The technical indicators show a bearish trend. The MACD is negative and expanding downward, the RSI is neutral but leaning towards oversold territory, and the moving averages indicate a bearish alignment (SMA_200 > SMA_20 > SMA_5). The stock is trading near its key support level of 99.698, with resistance levels at 107.27 and above.

The company's Q4 2025 financials showed revenue growth of 6.55% YoY, net income growth of 44.33% YoY, and EPS growth of 44.79% YoY. Analyst Scott Searle from Roth Capital sees potential growth in IT demand and new technologies like blue emitters.
Hedge funds are aggressively selling, with a 693.80% increase in selling activity last quarter. The MACD and moving averages indicate a bearish trend, and there is no recent news or significant positive sentiment to drive the stock upward.
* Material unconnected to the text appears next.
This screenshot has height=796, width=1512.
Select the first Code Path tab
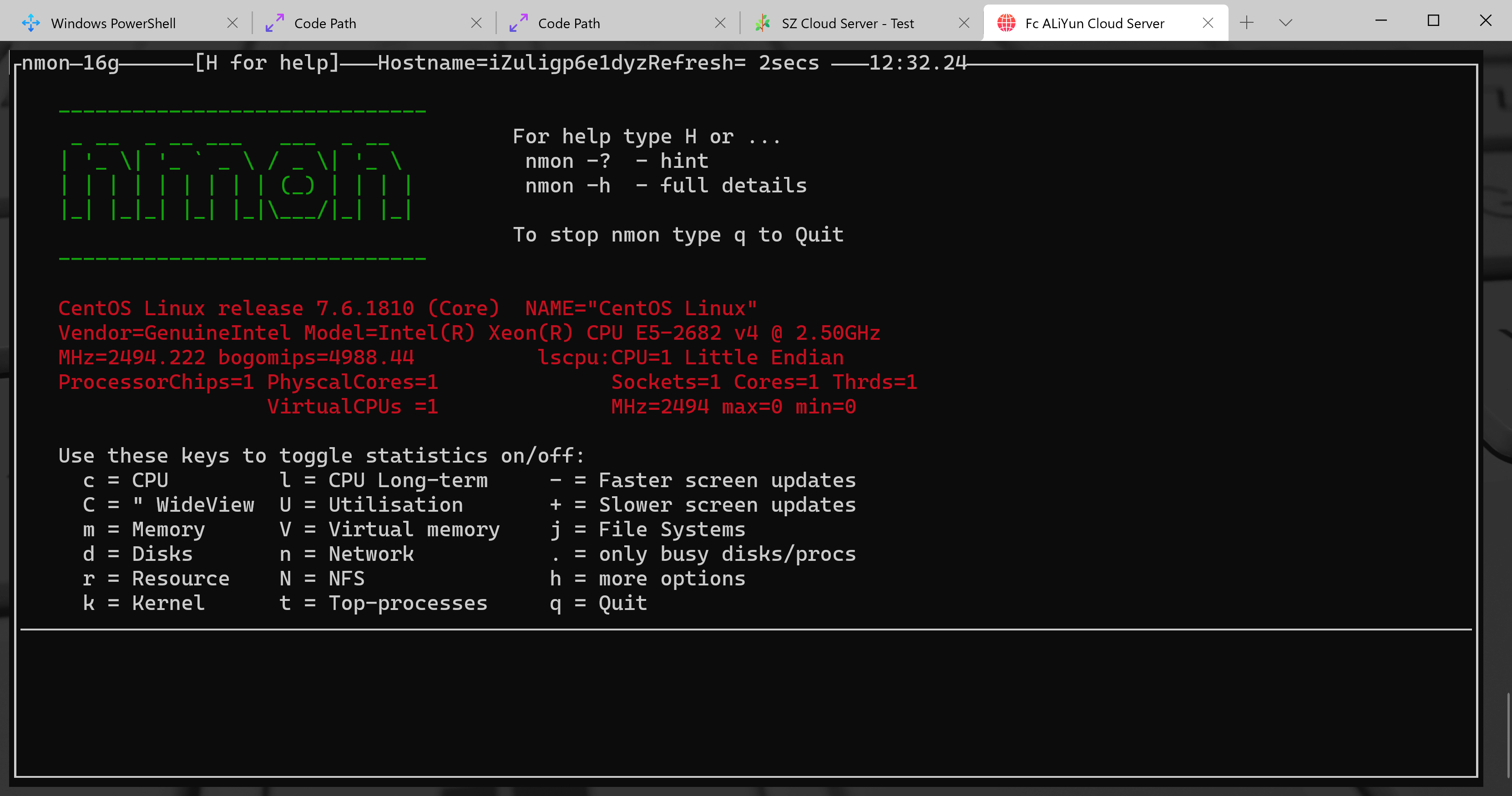click(x=325, y=24)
Analyst Citi has downgraded the price target to $130 from $150, citing weaker smartphone and PC market demand.
In Q4 2025, Universal Display Corp reported revenue of $172.93 million, up 6.55% YoY. Net income increased significantly by 44.33% YoY to $66.31 million, and EPS rose by 44.79% YoY to 1.39. However, gross margin slightly decreased to 73.43%, down 0.92% YoY.
Mixed analyst sentiment. Roth Capital maintains a Buy rating with a reduced price target of $180, citing potential growth in IT demand and new technologies. Citi maintains a Neutral rating with a reduced price target of $130, citing weaker demand in the smartphone and PC markets.